The main limitation of the study was that the transition probabilities of the health states were derived from the transition probabilities by severity according to the WOMAC scores based on the literature [27]. It was therefore assumed for the model that the transitions between the none/mild, moderate and severe pain states reflect the transitions between non-opioid, opioid and surgery health states, respectively. This approach was necessary because multiple treatments were included in each health state and no clinical studies were found that encompassed all relevant treatments. This methodology limits the conclusions that can be drawn from the results. Moreover, though a previous study reported a difference in utility values for opioids and non-opioids [33], there is no difference in effectiveness for the opioid and non-opioid treatment strategies in this study, which suggests that cost-minimization analysis would be an interesting analysis to be conducted in the future.

Furthermore, no Japanese-specific data were found for the transition probabilities, incidence of AEs and utility values, and those used may therefore differ from the actual values in Japan.

Another limitation was that no AEs for surgery and post-surgical states were considered in the model as the utilities and costs of the AEs are an expected trade-off between both treatment strategies.

The costs were calculated according to the MDV database, and cost items were estimated according to previous studies and guidelines [32, 34,35,36]. The ratio of patients, the daily dose and the frequency of doses were calculated by using the data set, and these were then multiplied by the unit price. One of the limitations of the MDV database is that it only includes patient data from large hospitals.

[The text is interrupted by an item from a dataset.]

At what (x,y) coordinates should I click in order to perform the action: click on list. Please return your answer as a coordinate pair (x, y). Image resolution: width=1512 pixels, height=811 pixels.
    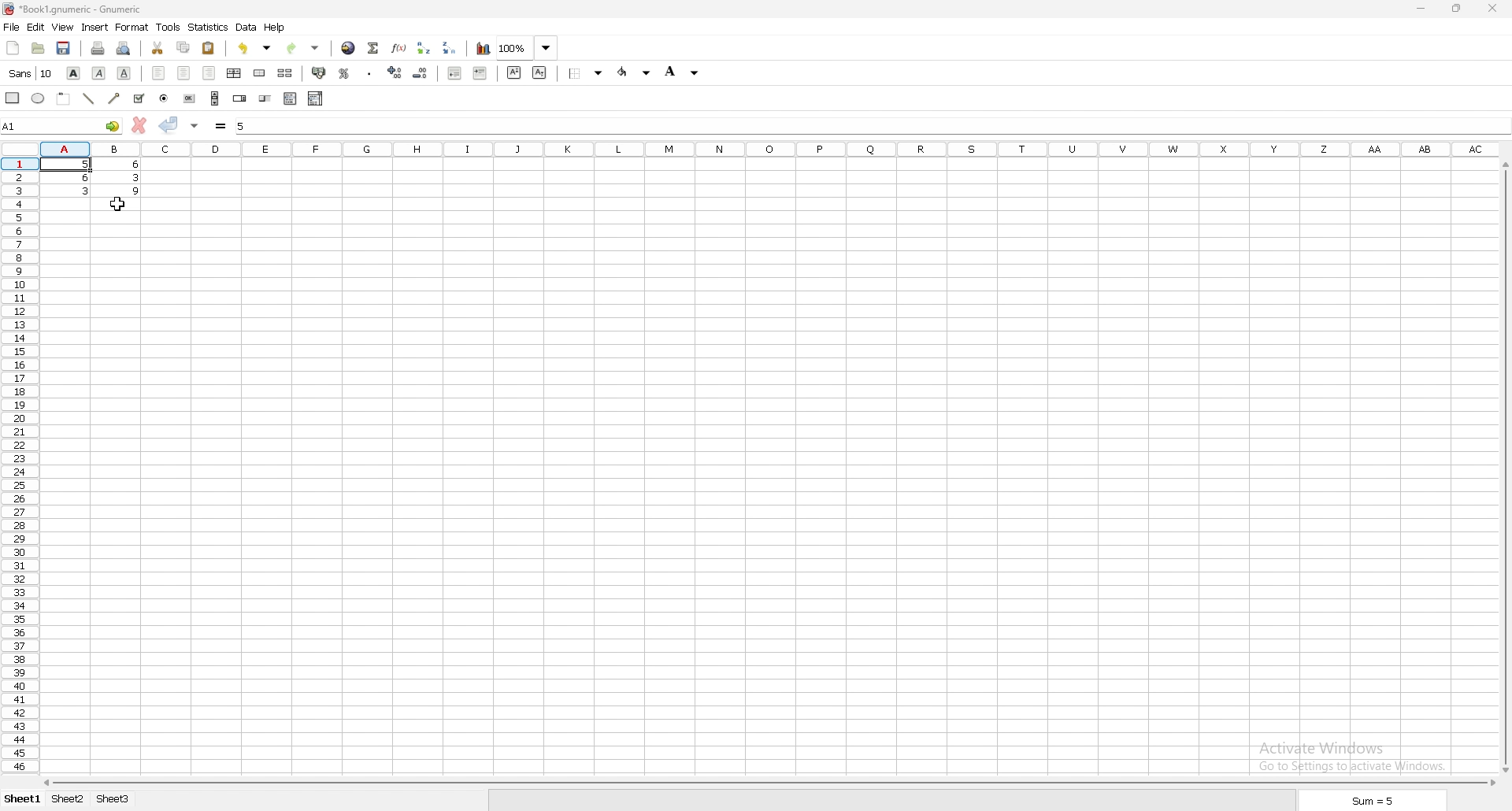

Finally, our model considered as the target population only patients who were eligible for surgery (TKA/THA), disregarding the fact that surgery depends on patients’ preferences and that many elderly patients are not well enough to be able to undergo such procedures.

This study is an unconventional attempt to report a cost-effectiveness analysis of the opioid treatment strategy versus the non-opioid treatment strategy in elderly and surgery-eligible patients with OA of the knee or hip in Japan. Despite these limitations, this health economic analysis evaluates the economic and clinical outcomes of the non-opioid treatment strategy versus the opioid treatment strategy in patients aged ≥65 years with OA of the knee or hip in Japan who were eligible for TKA or THA according to the national clinical treatment pattern [11, 21].

5 Conclusion

This study suggests that a non-opioid treatment strategy is cost effective compared with an opioid treatment strategy in the management of surgery-eligible patients with OA of the knee or hip. However, as the underlying methodology is heavily based on assumptions, the outcome of the analysis cannot be considered as accurate, which in turn may affect the final conclusion of the non-opioid treatment strategy being cost effective. The results are consistent with the Japanese treatment guidelines and recommendations in previous studies.